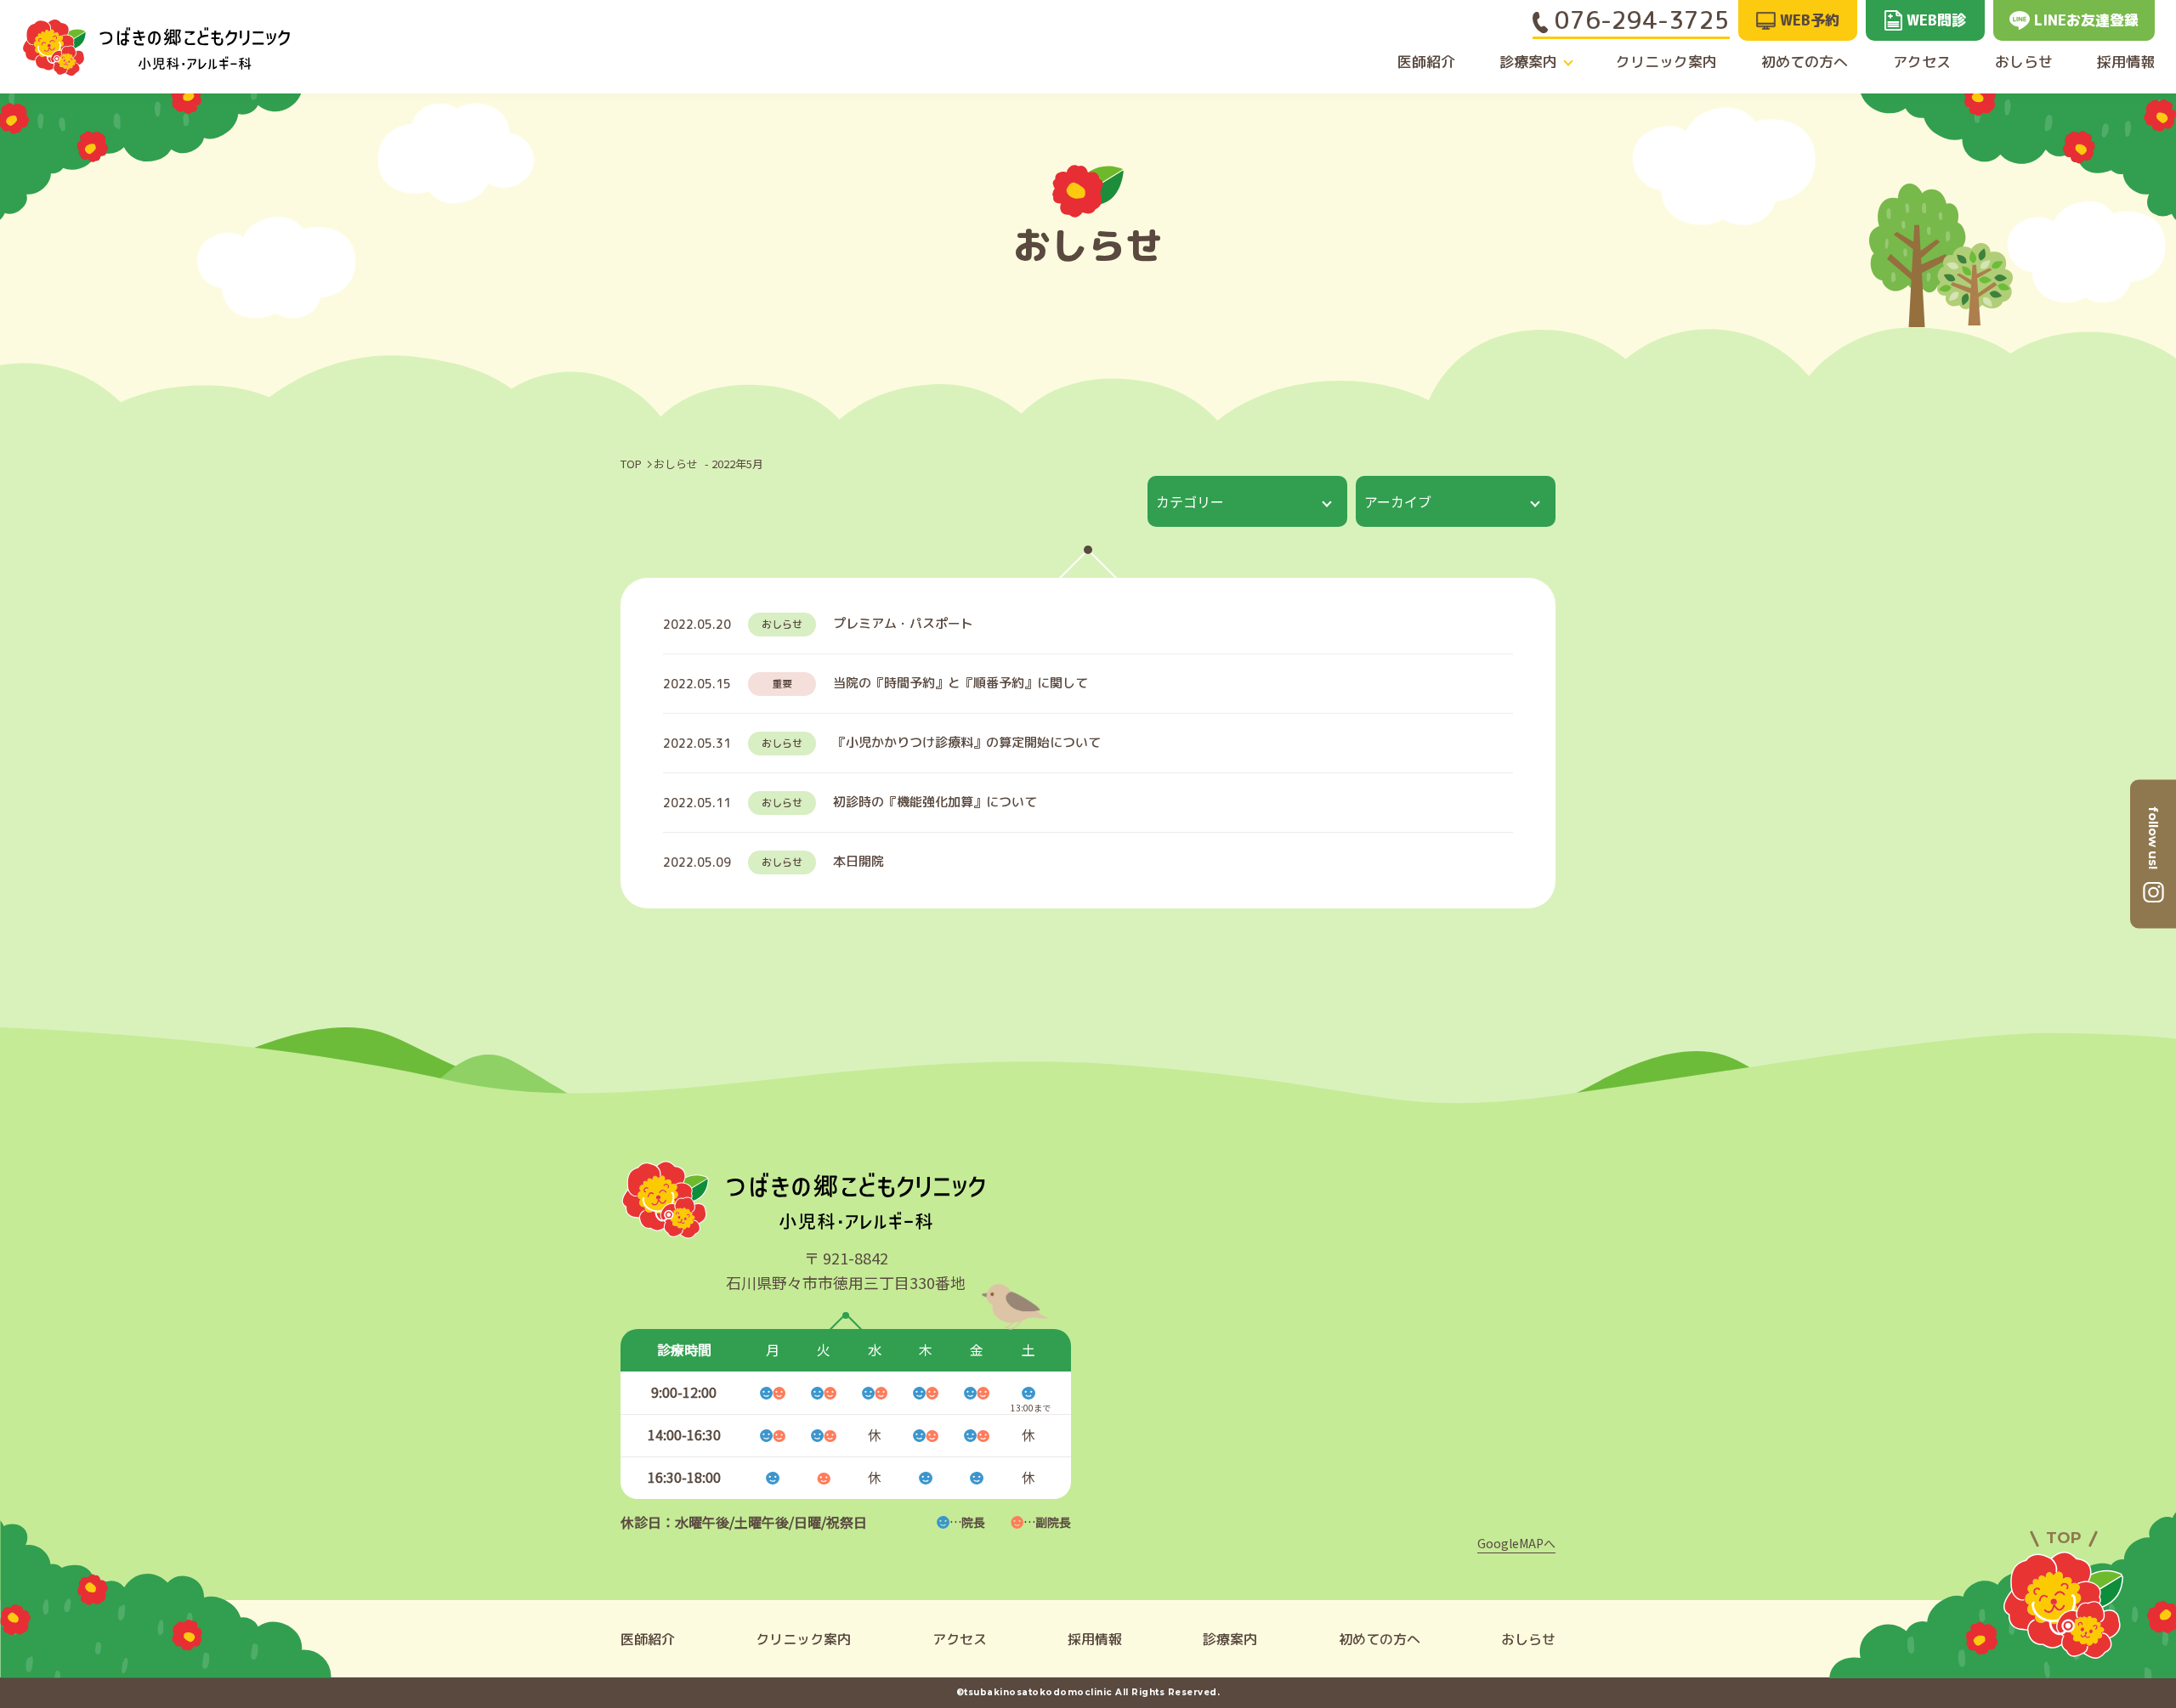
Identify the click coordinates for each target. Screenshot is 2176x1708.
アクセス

§ §

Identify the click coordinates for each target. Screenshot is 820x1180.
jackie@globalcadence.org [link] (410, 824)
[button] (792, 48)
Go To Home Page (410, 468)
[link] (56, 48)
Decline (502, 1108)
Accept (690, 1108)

§ §

→ **Your task**: Please reproduce exactly the lines in the listing above from the one containing "Screenshot is 820x1180." through the one containing "Accept (690, 1108)", both included, and nothing more.

→ **Response to this task**:
Identify the click coordinates for each target. Screenshot is 820x1180.
jackie@globalcadence.org [link] (410, 824)
[button] (792, 48)
Go To Home Page (410, 468)
[link] (56, 48)
Decline (502, 1108)
Accept (690, 1108)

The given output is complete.